§ **DATA UNDER STUDY**:
"""

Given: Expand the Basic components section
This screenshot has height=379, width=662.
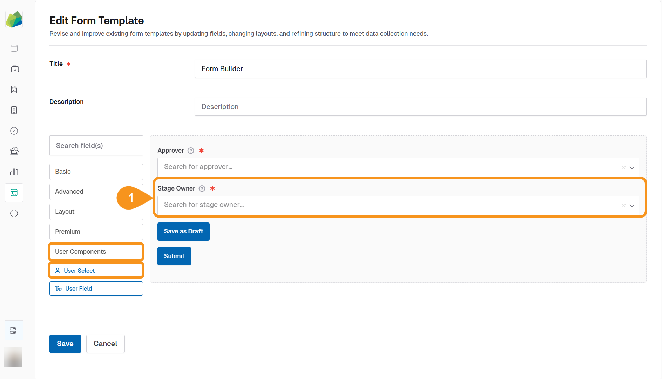Looking at the screenshot, I should click(x=96, y=172).
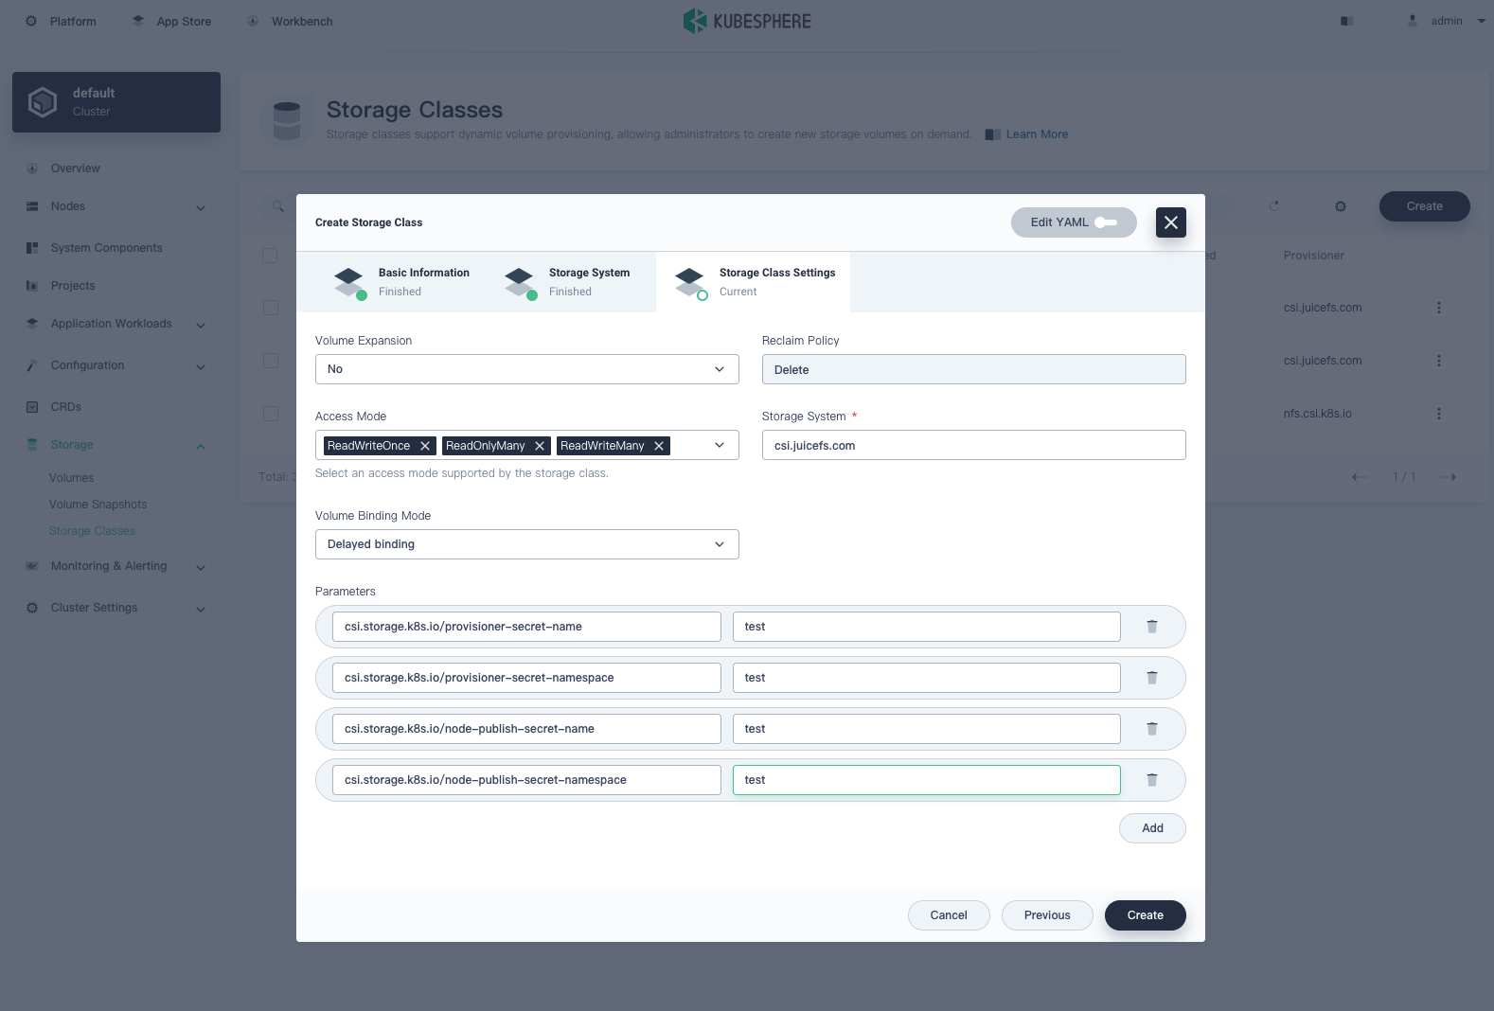Click the Create button in dialog footer
The height and width of the screenshot is (1011, 1494).
point(1145,915)
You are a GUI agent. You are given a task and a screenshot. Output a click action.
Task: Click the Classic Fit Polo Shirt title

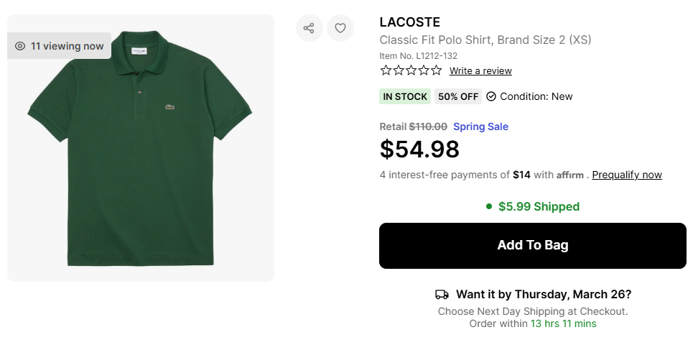[485, 40]
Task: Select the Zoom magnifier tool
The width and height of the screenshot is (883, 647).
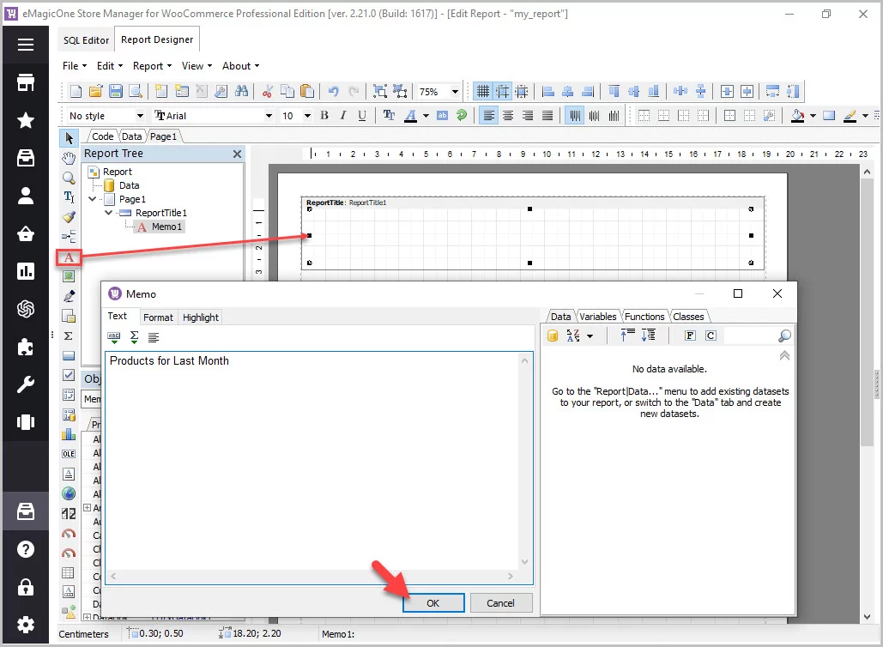Action: [69, 178]
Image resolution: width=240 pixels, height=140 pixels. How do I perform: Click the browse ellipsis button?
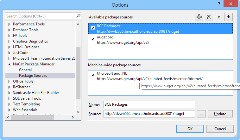(x=201, y=114)
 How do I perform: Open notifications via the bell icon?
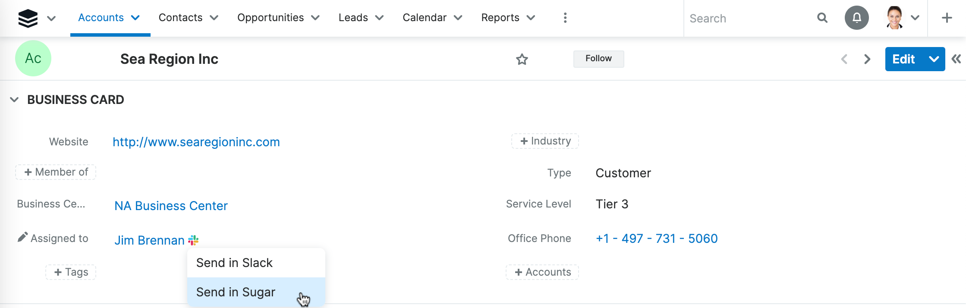tap(856, 18)
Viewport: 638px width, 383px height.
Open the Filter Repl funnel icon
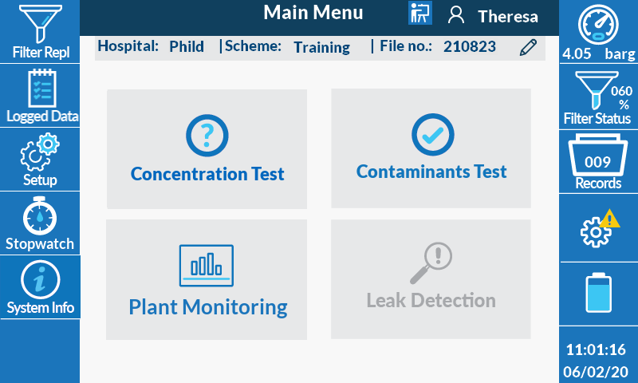(40, 32)

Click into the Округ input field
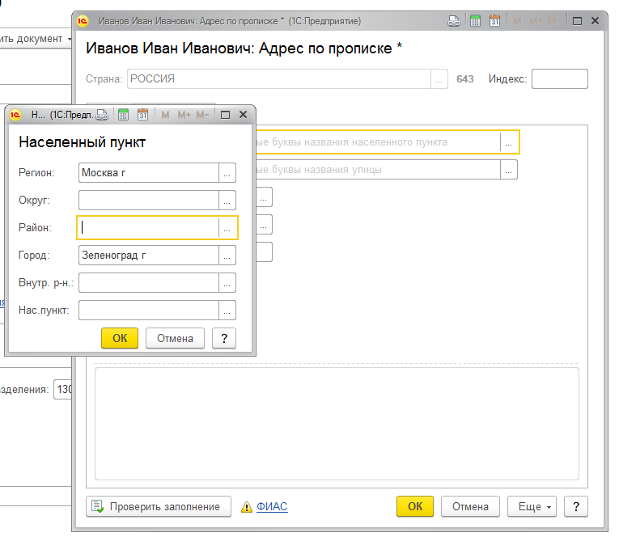click(149, 200)
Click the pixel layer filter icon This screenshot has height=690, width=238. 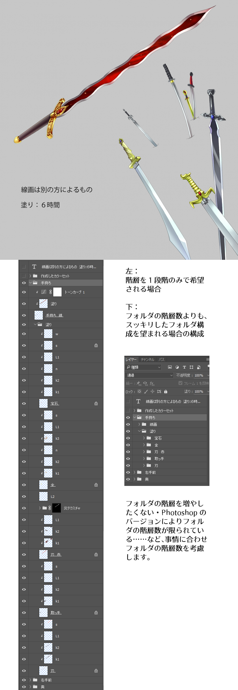170,367

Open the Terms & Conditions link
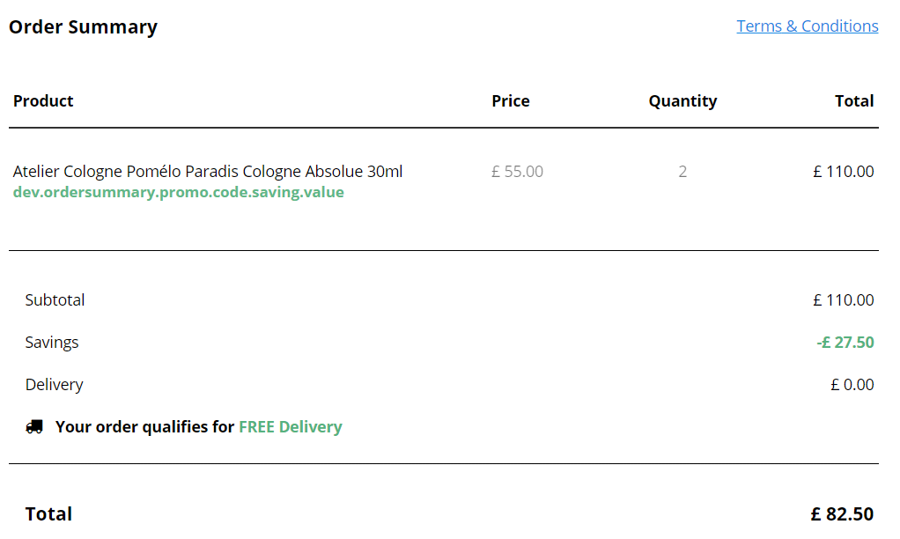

"""

§ **PROBLEM REQUIREMENTS**: Each line from the top of the records through the one containing "Task: Select the Zoom magnifier tool" needs to be transcribed exactly, without pictures.

§ **EXPECTED ANSWER**:
Given: Expand the Basic components section
This screenshot has height=379, width=662.
Looking at the screenshot, I should click(x=96, y=172).
Click the Create button in dialog footer
The height and width of the screenshot is (1011, 1494).
point(1145,915)
You are a GUI agent. You are given a task and a screenshot. Output a click action.
Task: Click the Classic Fit Polo Shirt title

[485, 40]
Task: Select the Zoom magnifier tool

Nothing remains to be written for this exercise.